Gravatar Indeed, the number of "not very hardcore" gamers who liked Enter the Matrix far outweighed the number of critics and "hardcore" gamers who did, at least according to my informal polls. I suspect most of these non-hardcore gamers said upon playing it, "Whoa, it's like playing the Matrix!" without having really played enough other games to know to add "except with a horrific camera and physics that make the characters look like marionettes controlled by an epileptic puppeteer during an earthquake." With no real baseline except for, say, last year's Platinum Hits Edition Tony Hawk game, I suppose Enter the Matrix is indeed some sort of wonder. Ignorance is bliss, so they say.

For an experiment, let's change a couple words in Perry's quote like so: "The thing about the film business is that the reviewers who critique your movies are very hardcore film buffs with very strong opinions that don't necessarily reflect those of the mass market." Now pretend Jerry Bruckheimer's saying that about Roger Ebert instead of Dave Perry saying it about Johnny Game Critic. Every industry that can be construed occassionally as 'an art form' has multiple copies of this guy. Too many of them. I know Jerry Bruckheimer ain't in it for the elevation of human expression, yet movies still exist as art despite him. Often to spite him.

The role of the critic is to inform the opinion of the population, not reflect it: to say, "Don't settle for this, o populace, because you could have it so much better. I know, because I've seen it all." At least that's what they say about literary and film critics, so why not game ones, too?

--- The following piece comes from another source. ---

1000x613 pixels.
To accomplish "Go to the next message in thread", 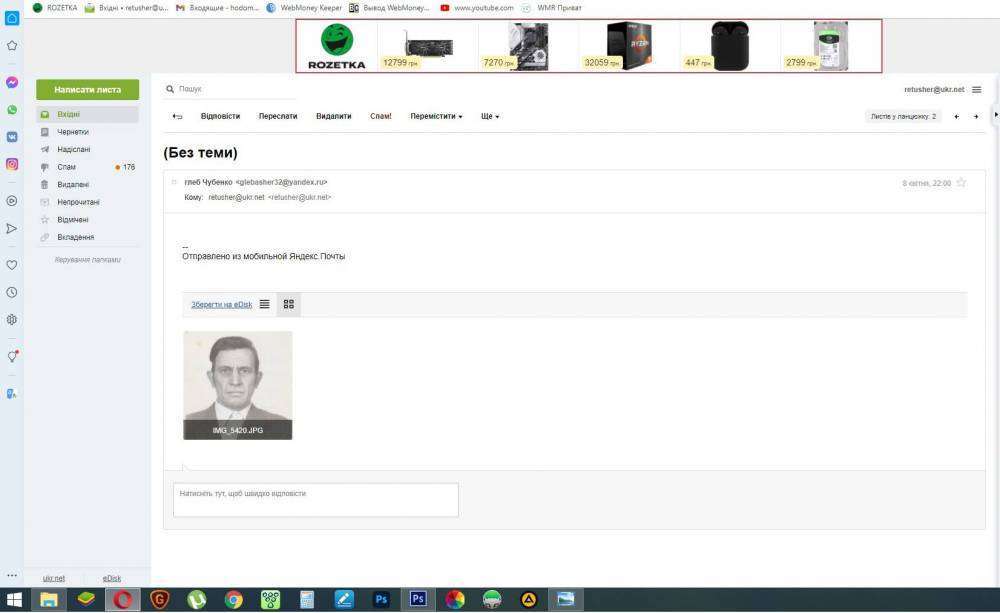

So I wouldn't despair just yet: There are still vital and interesting games (Shadow of the Colossus or Okami or the next Legend of Zelda, an eternally awesome series despite its franchiseness). Dave Perry has taken on the mantle of the video-game-industry supervillain, and champions of good taste will arise to thwart his plans. That's just the way of it. At least, I'd like to think so.


Gravatar "Dave Perry has taken on the mantle of the video-game-industry supervillain, and champions of good taste will arise to thwart his plans." Quote of the year!